Когда же дядя Юра услышал о смерти Румянцева, то встал как вкопанный, и лицо его проснулось.
— Да ты что! — воскликнул он. — Когда? Как это случилось?
— Погиб, наверно. Скоро я буду говорить с его второй женой, спрошу.
— А разве он вторично женился?
— Ну, может, и не женился, но была у него женщина, — сказал я многозначительно, предчувствуя, что разговор еще впереди.
— Это не первая смерть на нашем курсе, — задумчиво проговорил дядя Юра. — Но Витька был такой… Жизнелюбия — через край! Как-то дико. Наверно, смерть — всегда дико. Я его видел последний раз лет пять назад. Бежал куда-то, как всегда. Он так и не расстался с бродяжничеством?
— Он работал в геологической партии. А какой он был, расскажите.
— Как сказать-то? Способный, учился с легкостью. Заводной. Друзей очень любил, пошел бы за них в огонь и в воду. А еще — легко с ним было. — Дядя Юра махнул рукой и добавил: — Не то я говорю, слова не те, казенные. Не могу.
— А случай какой-нибудь запомнился?
— Много случаев было. А что тебя интересует? Мы ведь в институте дружили, а потом разошлись как в море корабли. Судьба по-разному сложилась. Мы вот с Прохоровым и твоей мамой сели в конторы штаны протирать, а он — в поле. И почти не встречались эти годы. А вот был такой случай, обожди, — попросил он. Стрельнул у проходящего мужика сигарету, прикурил и продолжил: — Как-то вечером мы с Виктором и твоим отцом… — Он замялся и спросил: — Ты ведь, я надеюсь, не перестал его отцом звать?
— Конечно нет.
— Он тебя вынянчил, — назидательно сказал дядя Юра и вздохнул. — Так вот, вечером мы выпили, не важно, по какому случаю. Развеселились. И решили утром поехать в Самарканд. Виктор заявился ко мне часов в шесть утра. Насильственно поднял. Я очень сопротивлялся, потому что, честно говоря, для меня и девять часов утра — рань. И ехать я никуда не хотел, категорически. Мало ли что болтали вчера. И денег не было. У Виктора в кармане рублей двадцать, у меня рублей пять. А он: «Уговорим проводницу, а на житье и обратную дорогу заработаем». Черт возьми! Проводницу мы в конце концов уговорили, а вот твоего отца — нет. Он с нами не ездил. А я сейчас вспоминаю… Удивительно хорошо, что у стариков бывает юность, сумасбродство, всякие завихрения, потому что ничего более безрассудного я уже потом не совершил. А приключений было масса. И с археологами познакомились, и в узбечку я смертельно влюбился, и на хлопке работали. — Дядя Юра хмыкнул и похлопал меня по плечу. — С годами начинаешь кое-что приукрашивать, так это простительно и даже необходимо. На самом деле все было красочнее и интереснее, потому что мы были молоды.

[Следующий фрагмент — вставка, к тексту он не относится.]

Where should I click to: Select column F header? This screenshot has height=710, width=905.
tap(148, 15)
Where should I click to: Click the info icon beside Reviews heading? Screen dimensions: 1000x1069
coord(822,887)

— Но почему же отец не поехал?
— Не поехал, и всё. Я бы тоже сейчас не поехал.
— Но тогда вы же поехали?
— Твой отец всегда был здравомыслящим. И у него была воля. А я безвольный. Виктор меня насильно посадил в поезд.
— Вы только не старайтесь выгораживать отца, он совсем не упал в моих глазах, потому что не поехал в Самарканд, — успокоил я его.
— Да-а… — сказал дядя Юра, думая о чем-то своем.
— А все-таки почему же вы раздружились с Румянцевым? — настаивал я.
— А мы не раздружились, я ж говорю: жизнь развела. — По его интонации я понял, что скоро конец разговору, иссякло в дяде Юре желание говорить и вспоминать. — Отяжелел я для дружбы с Виктором, — добавил он резковато. — Взрослым я стал и солидным.